**What is being asked:** Scan the listing for the word "dropdown" and report every line that contains it.

**Data:**
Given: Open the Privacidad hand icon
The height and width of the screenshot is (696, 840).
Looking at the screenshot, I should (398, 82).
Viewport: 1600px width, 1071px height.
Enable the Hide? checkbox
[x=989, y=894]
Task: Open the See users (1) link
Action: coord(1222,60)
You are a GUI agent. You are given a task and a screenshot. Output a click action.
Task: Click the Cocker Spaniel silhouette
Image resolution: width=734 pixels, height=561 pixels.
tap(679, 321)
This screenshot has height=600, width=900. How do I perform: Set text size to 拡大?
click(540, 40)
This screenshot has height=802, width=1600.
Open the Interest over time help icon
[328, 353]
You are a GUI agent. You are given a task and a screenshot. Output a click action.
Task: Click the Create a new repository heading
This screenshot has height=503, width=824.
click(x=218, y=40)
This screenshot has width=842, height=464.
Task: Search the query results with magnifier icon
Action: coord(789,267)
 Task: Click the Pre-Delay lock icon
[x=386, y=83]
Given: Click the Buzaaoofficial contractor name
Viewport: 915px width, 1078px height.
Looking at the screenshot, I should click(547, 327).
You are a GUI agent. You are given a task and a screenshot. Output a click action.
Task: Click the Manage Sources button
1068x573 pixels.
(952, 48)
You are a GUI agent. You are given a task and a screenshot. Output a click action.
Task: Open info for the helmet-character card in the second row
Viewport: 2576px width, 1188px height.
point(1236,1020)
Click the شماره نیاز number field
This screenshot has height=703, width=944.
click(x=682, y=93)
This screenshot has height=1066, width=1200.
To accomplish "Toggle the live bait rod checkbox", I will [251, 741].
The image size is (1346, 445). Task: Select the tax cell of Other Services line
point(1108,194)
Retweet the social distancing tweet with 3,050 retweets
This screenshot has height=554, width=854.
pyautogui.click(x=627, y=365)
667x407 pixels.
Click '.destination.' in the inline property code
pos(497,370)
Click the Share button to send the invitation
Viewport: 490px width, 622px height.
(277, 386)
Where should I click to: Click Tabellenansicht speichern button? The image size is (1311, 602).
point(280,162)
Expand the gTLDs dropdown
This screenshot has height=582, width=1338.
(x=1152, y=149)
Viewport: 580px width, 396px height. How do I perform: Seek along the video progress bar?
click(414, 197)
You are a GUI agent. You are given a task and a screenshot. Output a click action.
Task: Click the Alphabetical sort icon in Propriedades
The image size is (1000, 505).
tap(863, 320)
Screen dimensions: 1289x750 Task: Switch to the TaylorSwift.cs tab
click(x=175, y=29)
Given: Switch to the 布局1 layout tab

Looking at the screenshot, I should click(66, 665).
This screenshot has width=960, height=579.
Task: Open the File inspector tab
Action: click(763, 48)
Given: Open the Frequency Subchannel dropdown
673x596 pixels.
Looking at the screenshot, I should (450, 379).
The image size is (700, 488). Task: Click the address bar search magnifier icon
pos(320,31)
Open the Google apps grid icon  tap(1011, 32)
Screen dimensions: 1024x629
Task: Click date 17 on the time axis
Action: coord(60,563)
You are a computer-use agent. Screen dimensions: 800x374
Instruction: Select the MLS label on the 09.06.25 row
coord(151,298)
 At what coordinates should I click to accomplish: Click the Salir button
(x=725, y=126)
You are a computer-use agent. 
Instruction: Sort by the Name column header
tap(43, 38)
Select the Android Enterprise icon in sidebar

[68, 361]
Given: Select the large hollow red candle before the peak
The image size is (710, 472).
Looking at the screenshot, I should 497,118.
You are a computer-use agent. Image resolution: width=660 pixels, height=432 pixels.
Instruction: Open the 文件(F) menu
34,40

**Expected output:**
Expand the gTLDs dropdown
Given: Open the Frequency Subchannel dropdown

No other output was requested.